Chicago players such as Duncan Keith and Jonathan Toews admitted seeing their teammate miss time after a big hit gave them a little extra motivation moving forward against Vancouver.
Keith, Seabrook's defence partner, has especially picked up his play. After only a mediocre season for Keith's standards, the 27-year-old has looked like the Norris Trophy winner he was a year ago the last two games, something Torres surely wasn't banking on when he went after Seabrook.
While it could also be argued that being down 3-0 in the series is motivation enough to play with the desperation and poise Chicago has shown the last two games, Torres' Game 3 hit on Seabrook could end up being seen as a series-changing moment.
So here's Dave's question to you: "Did the Raffi Torres incident change the Vancouver-Chicago series? If not, what did?"
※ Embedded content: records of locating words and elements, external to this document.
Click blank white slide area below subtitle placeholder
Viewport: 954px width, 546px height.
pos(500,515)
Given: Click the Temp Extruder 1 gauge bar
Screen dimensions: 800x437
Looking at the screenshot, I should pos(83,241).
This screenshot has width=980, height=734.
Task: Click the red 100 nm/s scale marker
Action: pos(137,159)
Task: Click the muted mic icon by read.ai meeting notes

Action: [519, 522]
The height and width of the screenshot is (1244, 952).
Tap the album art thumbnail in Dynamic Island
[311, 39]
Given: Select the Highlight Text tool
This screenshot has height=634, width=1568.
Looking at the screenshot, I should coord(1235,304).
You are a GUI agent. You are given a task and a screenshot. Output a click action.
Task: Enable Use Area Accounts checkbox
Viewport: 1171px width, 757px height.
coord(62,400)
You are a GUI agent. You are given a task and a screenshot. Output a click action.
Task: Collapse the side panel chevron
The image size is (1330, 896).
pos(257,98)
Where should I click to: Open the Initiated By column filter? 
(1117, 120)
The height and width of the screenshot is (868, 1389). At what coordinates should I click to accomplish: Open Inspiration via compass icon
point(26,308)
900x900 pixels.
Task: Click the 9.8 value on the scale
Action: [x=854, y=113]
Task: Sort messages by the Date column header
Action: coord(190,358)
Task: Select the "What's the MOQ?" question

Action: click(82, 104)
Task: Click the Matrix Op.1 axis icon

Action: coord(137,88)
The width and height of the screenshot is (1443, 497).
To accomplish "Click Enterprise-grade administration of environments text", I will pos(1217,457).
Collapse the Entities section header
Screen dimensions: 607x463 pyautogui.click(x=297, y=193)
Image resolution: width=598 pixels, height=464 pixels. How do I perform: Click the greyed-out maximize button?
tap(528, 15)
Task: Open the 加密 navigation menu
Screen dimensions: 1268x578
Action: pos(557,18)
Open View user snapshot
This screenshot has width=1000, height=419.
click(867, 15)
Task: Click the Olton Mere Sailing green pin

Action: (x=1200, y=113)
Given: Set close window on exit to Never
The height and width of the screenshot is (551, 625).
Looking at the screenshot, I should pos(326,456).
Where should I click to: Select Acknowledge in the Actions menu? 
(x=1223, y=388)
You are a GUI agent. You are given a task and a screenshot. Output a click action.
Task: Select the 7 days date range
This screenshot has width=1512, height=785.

And here are the answers Dave liked best:
"The Canucks were doing just fine with Raffi Torres in the press box. They haven't won with Brent Seabrook in the press box. Case closed." - Steve in Glace Bay, NS
"Dave Bolland's return has had more to do with what Chicago has accomplished than anything Raffi Torres did or the NHL failed to do." - John in North Bay, ON
"Never poke a stick into a busy beehive. Raffi Torres awoke the Blackhawks and Vancouver has been stung twice." - Rose in Sherwood Park, AB
"Tie Domi's hit on Scott Niedermayer changed a Toronto-New Jersey series. Yes, it can happen like that." - Mark in Toronto, ON
"The Torres incident is half the reason. Roberto Luongo is the other half." - Tim in Gillam, MB
And Dave's Reply to All: Don't Blame Raffi
When they make the movie of the Vancouver-Chicago series, especially if Chicago wins in the end, the Torres hit on Seabrook will be the whole story. Surely it isn't, but Hollywood wouldn't care. Seabrook would be the injured hero and the inspirational force that compelled his teammates to reverse their fortunes on his behalf, and Torres would be the villain, who was allowed to show up for Game 4 representing Vancouver's evil against Chicago's good. Good would ultimately triumph over evil. Roll the credits. I wish I had a better explanation. I will tell you that, not only did I think Torres should be suspended, I felt Vancouver would be better off if he had missed Game 4. The Canucks played that game as if they were apologizing. For Raffi Torres? For being up 3-0? I don't know, but there has been a different dynamic ever since. It's up to the Canucks to change it, and if they can't, ultimately, it's their fault, not Raffi Torres' fault.